ALENTEJO
SEF tem 32 inquéritos no Alentejo por tráfico de pessoas
e auxílio à imigração ilegal
Desde 2018 que no Alentejo foram detidos 11 suspeitos e
constituídas arguidas 37 pessoas, 14 empresas e foram sinalizadas 134 vítimas
de tráfico de pessoas para exploração laboral. Tráfico de seres humanos “tem
sido particularmente visível” no recrutamento de trabalhadores estrangeiros
agrícolas.
Joana Gorjão
Henriques
3 de Maio de
2021, 19:42
O Serviço de
Estrangeiros e Fronteiras (SEF) tem 32 inquéritos-crime a decorrer em várias
comarcas do Alentejo pelos crimes de tráfico de pessoas, auxílio à imigração
ilegal e angariação de mão-de-obra ilegal.
Só em Março o SEF
instaurou 15 inquéritos — seis em Odemira — contra 17 entidades patronais pela
prática de indícios dos crimes de auxilio à imigração ilegal e falsificação de
documentos, factos relacionados “com relações laborais fraudulentas que visam a
regularização documental”, afirma o gabinete de imprensa do SEF ao PÚBLICO.
Segundo o SEF,
desde 2018 que no Alentejo foram detidos 11 suspeitos e constituídas arguidas
37 pessoas, 14 empresas e foram sinalizadas 134 vítimas de tráfico de pessoas
para exploração laboral.
O SEF afirma que
o fenómeno do tráfico de seres humanos tem sido particularmente visível no
recrutamento de trabalhadores estrangeiros para prestação de trabalho em
campanhas agrícolas sazonais, como sejam a colheita da azeitona, tomate, fruta
ou produtos hortícolas.
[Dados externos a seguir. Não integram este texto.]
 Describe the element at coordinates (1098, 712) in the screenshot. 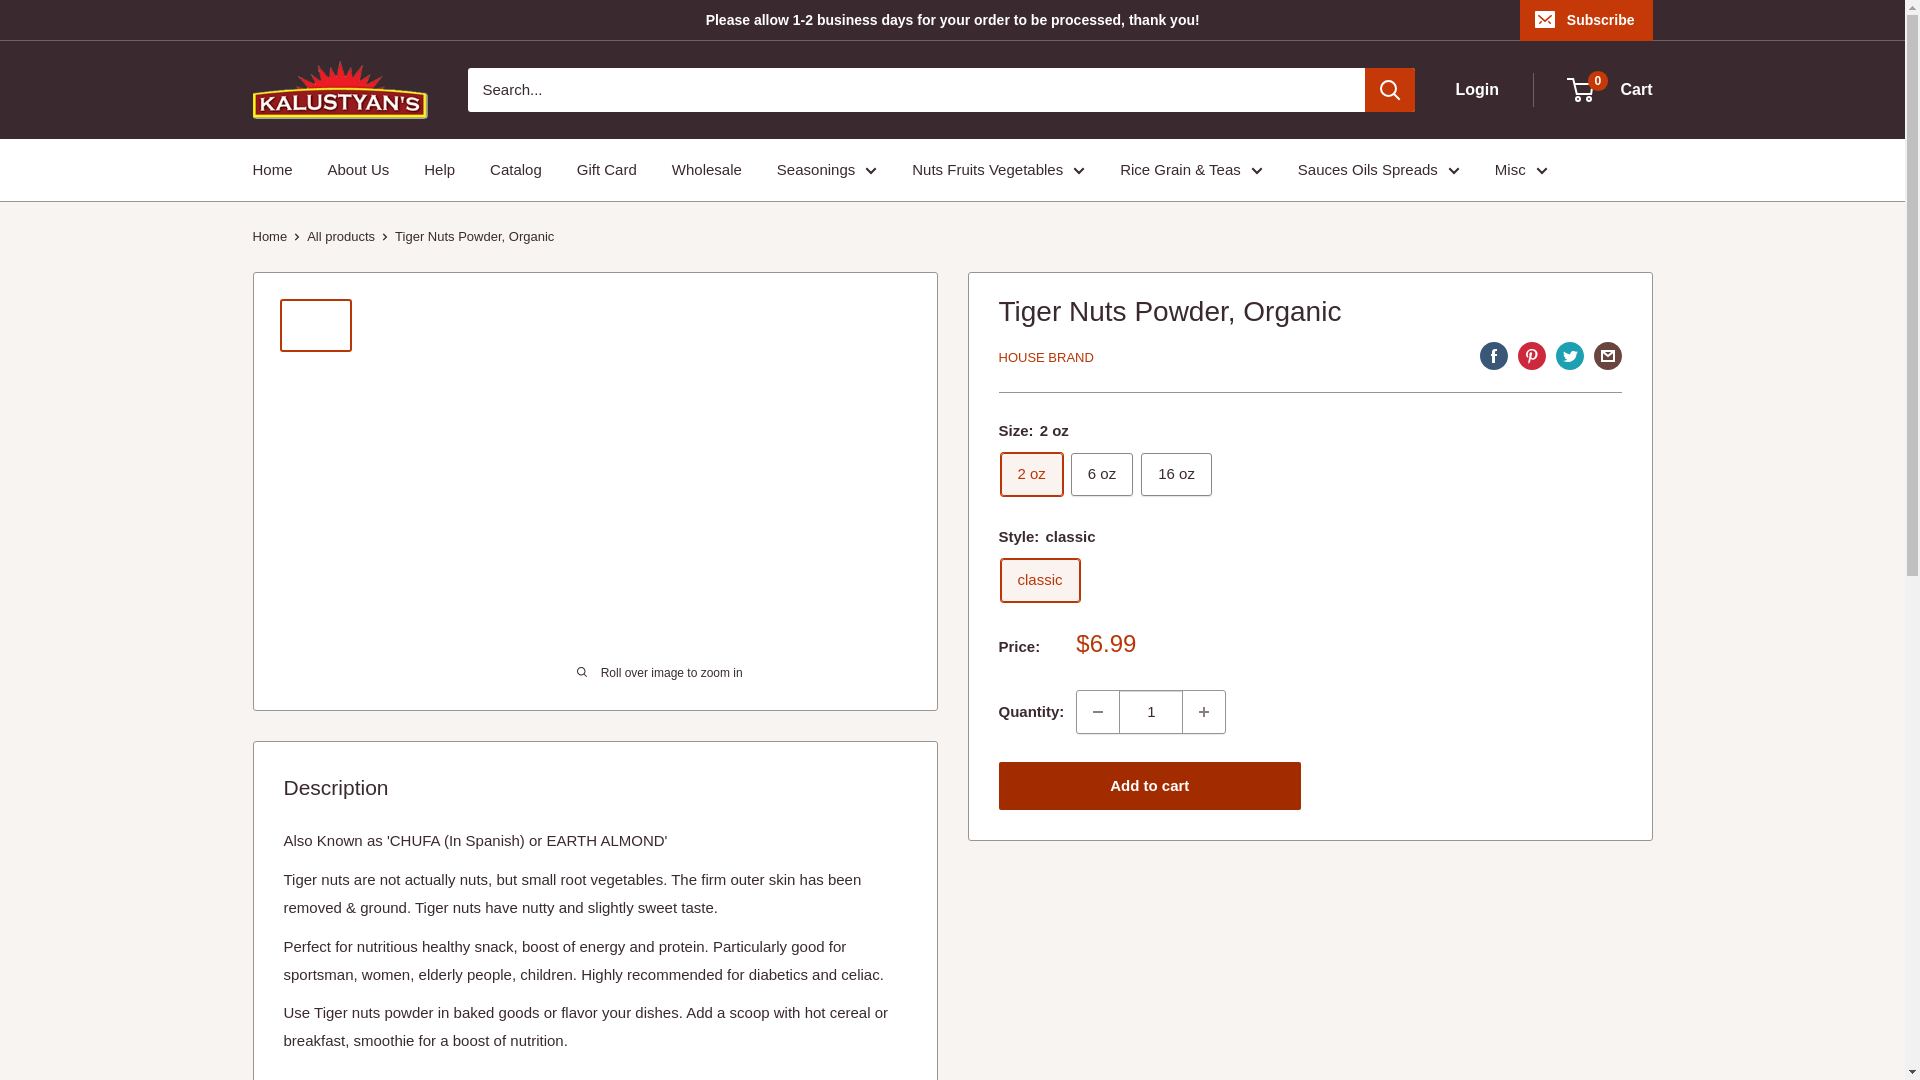

I see `Decrease quantity by 1` at that location.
Descreve que recrutam trabalhadores de países do Leste
Europeu ou asiáticos através de empresas de trabalho temporário e a troco de
trabalho prometem alojamento, alimentação, transporte e salário. Emitem
contratos com referências a subsídios de alimentação, a folgas, férias e a
horários de trabalho.
“Os trabalhadores
recrutados são levados, na sua maioria, para casas arrendadas pelos
empregadores, nas proximidades ou nas próprias explorações agrícolas e ficam na
total dependência dos angariadores”, até em relação à alimentação. “São-lhes
exigidos avultadas quantias, a troco de documentação diversa, nomeadamente
contratos de trabalho e obtenção de número de contribuinte e de utente da
Segurança Social, bem como para custos de acomodação, alimentação e transporte,
por descontos abusivos nos vencimentos.”
Não é apenas o
SEF que está a investigar crimes de tráfico de seres humanos na zona de
Odemira. Como o PÚBLICO avançou no domingo, a Polícia Judiciária está a
investigar vários casos de alegados crimes ligados ao auxílio à imigração
ilegal, tráfico de pessoas e escravatura na zona de Odemira.
Há várias queixas
feitas à PJ e esta polícia está na fase de recolha de provas no âmbito das
investigações em curso. Esta é uma situação que a PJ está a monitorizar com
preocupação, apurou o PÚBLICO, e tudo aponta para que se trate de casos avulsos
e de pequenas redes: “aparentemente” não são grandes redes, adiantou a mesma
fonte, ressalvando que “qualquer investigação é dinâmica”.
Também no domingo
o presidente da Câmara de Odemira, José Alberto Guerreiro, afirmou à SIC ter
feito queixa de várias situações há cerca de dois anos à PJ e que ele próprio
já foi ouvido, diz a Lusa.
Descreveu que
existem lojas em Odemira que “têm um conjunto de empregados que não é
justificado pelo espaço”, nomeadamente “supermercados com 200 metros quadrados”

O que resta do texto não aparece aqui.